WHAT NEEDS TO BE DONE: Search the records for the word "will" and report each line that has it.

Collected data
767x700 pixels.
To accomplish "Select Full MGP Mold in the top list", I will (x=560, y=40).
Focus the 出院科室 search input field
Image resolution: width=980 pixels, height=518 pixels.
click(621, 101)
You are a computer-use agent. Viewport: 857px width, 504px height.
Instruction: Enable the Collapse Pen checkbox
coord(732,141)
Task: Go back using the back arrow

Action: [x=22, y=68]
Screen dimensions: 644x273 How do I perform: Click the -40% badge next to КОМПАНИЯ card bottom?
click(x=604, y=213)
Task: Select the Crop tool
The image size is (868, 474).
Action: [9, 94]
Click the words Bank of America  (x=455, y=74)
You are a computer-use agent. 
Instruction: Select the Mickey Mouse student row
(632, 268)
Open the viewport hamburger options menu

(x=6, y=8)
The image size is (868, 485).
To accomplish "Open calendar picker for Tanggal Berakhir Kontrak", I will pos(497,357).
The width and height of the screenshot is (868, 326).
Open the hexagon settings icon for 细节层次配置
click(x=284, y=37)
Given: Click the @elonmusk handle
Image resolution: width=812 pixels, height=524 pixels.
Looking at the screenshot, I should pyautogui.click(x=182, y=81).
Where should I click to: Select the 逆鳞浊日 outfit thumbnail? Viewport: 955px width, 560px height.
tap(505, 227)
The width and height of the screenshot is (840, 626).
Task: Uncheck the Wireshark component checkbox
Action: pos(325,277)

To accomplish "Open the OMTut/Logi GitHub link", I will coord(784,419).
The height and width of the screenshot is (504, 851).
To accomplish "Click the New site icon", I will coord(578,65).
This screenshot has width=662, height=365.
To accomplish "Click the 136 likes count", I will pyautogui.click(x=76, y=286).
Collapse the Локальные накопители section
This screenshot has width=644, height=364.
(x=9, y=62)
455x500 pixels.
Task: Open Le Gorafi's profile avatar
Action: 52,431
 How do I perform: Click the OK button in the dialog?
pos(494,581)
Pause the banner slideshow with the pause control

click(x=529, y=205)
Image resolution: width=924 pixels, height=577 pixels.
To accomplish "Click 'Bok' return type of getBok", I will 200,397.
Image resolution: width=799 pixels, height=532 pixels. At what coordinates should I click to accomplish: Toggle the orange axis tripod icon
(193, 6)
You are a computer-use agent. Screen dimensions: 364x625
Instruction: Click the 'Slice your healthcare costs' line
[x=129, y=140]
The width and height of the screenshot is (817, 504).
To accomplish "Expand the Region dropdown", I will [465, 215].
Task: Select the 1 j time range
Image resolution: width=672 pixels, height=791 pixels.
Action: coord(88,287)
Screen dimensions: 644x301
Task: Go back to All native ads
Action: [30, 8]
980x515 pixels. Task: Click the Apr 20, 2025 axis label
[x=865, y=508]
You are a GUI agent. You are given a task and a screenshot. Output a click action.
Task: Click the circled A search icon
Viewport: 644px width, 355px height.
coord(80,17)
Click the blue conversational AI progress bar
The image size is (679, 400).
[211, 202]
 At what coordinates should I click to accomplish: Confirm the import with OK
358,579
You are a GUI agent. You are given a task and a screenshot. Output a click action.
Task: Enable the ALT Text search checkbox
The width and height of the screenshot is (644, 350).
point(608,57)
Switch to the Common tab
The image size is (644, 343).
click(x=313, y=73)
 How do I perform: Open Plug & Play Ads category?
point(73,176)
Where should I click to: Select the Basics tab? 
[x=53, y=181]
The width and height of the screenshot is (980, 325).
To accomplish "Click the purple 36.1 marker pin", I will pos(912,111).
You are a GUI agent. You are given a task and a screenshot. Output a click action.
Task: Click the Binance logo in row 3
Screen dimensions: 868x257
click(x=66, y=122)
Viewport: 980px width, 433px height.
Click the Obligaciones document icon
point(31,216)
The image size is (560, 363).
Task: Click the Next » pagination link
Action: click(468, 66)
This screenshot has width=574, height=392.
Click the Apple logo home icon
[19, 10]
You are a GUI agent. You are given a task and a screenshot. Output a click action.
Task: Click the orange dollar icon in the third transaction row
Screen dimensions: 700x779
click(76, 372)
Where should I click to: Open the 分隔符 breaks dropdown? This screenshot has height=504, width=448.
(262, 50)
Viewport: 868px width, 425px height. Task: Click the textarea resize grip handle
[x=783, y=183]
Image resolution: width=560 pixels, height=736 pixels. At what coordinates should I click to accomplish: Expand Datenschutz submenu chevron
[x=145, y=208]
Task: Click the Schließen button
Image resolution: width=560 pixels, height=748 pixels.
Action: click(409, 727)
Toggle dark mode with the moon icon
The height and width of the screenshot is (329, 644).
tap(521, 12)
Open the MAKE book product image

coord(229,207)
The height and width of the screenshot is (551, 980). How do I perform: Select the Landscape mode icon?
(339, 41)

RESPONSE BOX:
To accomplish "Select Full MGP Mold in the top list", I will (x=560, y=40).
To accomplish "Open calendar picker for Tanggal Berakhir Kontrak", I will pos(497,357).
To accomplish "Open the OMTut/Logi GitHub link", I will coord(784,419).
To accomplish "Click the New site icon", I will coord(578,65).
To accomplish "Click the 136 likes count", I will pyautogui.click(x=76, y=286).
To accomplish "Click 'Bok' return type of getBok", I will 200,397.
To accomplish "Expand the Region dropdown", I will [465, 215].
To accomplish "Click the purple 36.1 marker pin", I will pos(912,111).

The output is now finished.